Layer 3: Compacted sediments

Below the near surface layer we defined a third layer which represents a collection of compacted sediments. The definition of this layer is very similar to that of the above.
# Velocity varies with depth.
vs = xr.DataArray([1000.0, 1500.0], [("v_relative", [1.0, 0.0])])

# Define our properties.
compacted_sediments_properties = lm.material.elastic.Velocity.from_params(
    rho=1700.0, vs=vs, vp=np.sqrt(3 * vs)
)
The only notable differences here with respect to layer 2 is the inclusion of a constant density, and the fact that in this case our vs / vp values vary only with the vertical coordinate. As previously, the inclusion of "v_relative" informs Salvus that the materials should be interpolated with respect to the layer's vertical bounds, and thus be shrunk or stretched accordingly.

Layer 4: Bedrock

Our final layer describes the bedrock model below the compacted sediments, and is defined below.
bedrock_properties = lm.material.elastic.Velocity.from_params(
    rho=xr.DataArray([1000.0, 2600.0], [("depth", [0.0, 15_000.0])]),
    vp=xr.DataArray([1450.0, 6800.0], [("depth", [0.0, 15_000.0])]),
    vs=xr.DataArray([1000.0, 3900.0], [("depth", [0.0, 15_000.0])]),
)
Here we define all three parameters as varying solely in the vertical direction, with one important change to what we've seen above. Similarly to how we define the density in the ocean, we use "depth" as the coordinate of interest. This now means that, rather than interpolating uniformly between the layer's bounding interfaces, we instead interpret the coordinates as the absolute depth below the domain's top surface.
For any discrete model specified as an xarray dataset, we have a choice to define a a model in any of the 0 to n dimensions of the domain, or any subset of them. The missing dimensions will be added accordingly, and if they defined model does not span the domain's extent in any of these dimensions it will additionally be extruded to do so. The only restriction is that multiple values can not be specified for a single coordinate, i.e. "depth" and "v_relative" would be invalid.
As specified above, a "layer" is a collection of materials and bounding interfaces, and it is now time to consider the interfaces themselves. Before doing this, its helpful to consider a schematic of what we're envisioning.
Above, we're considering an x-z cross section, moving east along the horizontal axis. We can associate the four materials we've defined with mnm_{n} in the schematic, corresponding to the ocean, near-surface, sediment, and bedrock layers respectively. If it was not already apparent that the ocean layer would not span the entire domain, we now see that this will be the case -- indeed the "bathymetry" becomes "topography" as we move onshore. In general, explicit layers which with a vanishing thickness are not supported in Salvus, and their future implementation is on Mondaic's longer term technical roadmap. A special case, however, of a vanishing top layer is currently supported, and we'll see below how to instruct the meshing algorithms that this is our intent.

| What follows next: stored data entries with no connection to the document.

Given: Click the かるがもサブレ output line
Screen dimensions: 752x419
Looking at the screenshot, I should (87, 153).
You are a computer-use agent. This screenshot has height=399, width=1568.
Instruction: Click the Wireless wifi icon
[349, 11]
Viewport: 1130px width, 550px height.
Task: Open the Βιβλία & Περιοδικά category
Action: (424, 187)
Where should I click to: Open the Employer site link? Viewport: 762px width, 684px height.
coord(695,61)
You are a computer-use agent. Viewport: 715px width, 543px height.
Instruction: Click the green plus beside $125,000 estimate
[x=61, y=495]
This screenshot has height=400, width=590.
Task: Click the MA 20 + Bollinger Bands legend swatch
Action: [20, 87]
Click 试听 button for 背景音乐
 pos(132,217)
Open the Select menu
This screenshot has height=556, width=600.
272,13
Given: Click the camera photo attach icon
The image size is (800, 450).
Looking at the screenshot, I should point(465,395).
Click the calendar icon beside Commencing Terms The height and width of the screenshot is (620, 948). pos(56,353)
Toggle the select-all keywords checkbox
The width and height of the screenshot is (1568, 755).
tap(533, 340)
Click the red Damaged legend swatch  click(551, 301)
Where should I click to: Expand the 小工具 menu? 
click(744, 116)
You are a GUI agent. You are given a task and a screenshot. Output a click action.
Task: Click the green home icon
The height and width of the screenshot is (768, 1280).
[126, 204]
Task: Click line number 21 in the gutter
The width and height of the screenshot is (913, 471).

Interface 1: Ocean surface

With this basic skeleton in mind, let's now go and create out interfaces. First, we start with the ocean surface.
ocean_surface = lm.interface.Hyperplane.at(0.0)
Here we encounter our first type of interface: a Hyperplane. A Hyperplane is a simple interface in that it is always flat in whichever coordinate system we choose. In this case we are requesting a flat interface at an absolute elevation of 0.0 which defines our ocean surface, a Hyperplane in spherical coordinates would represent a constant radial value. The value of 0.0 used in this case is relevant in the context of our UTM domain, where elevation is provided with respect to mean sea level.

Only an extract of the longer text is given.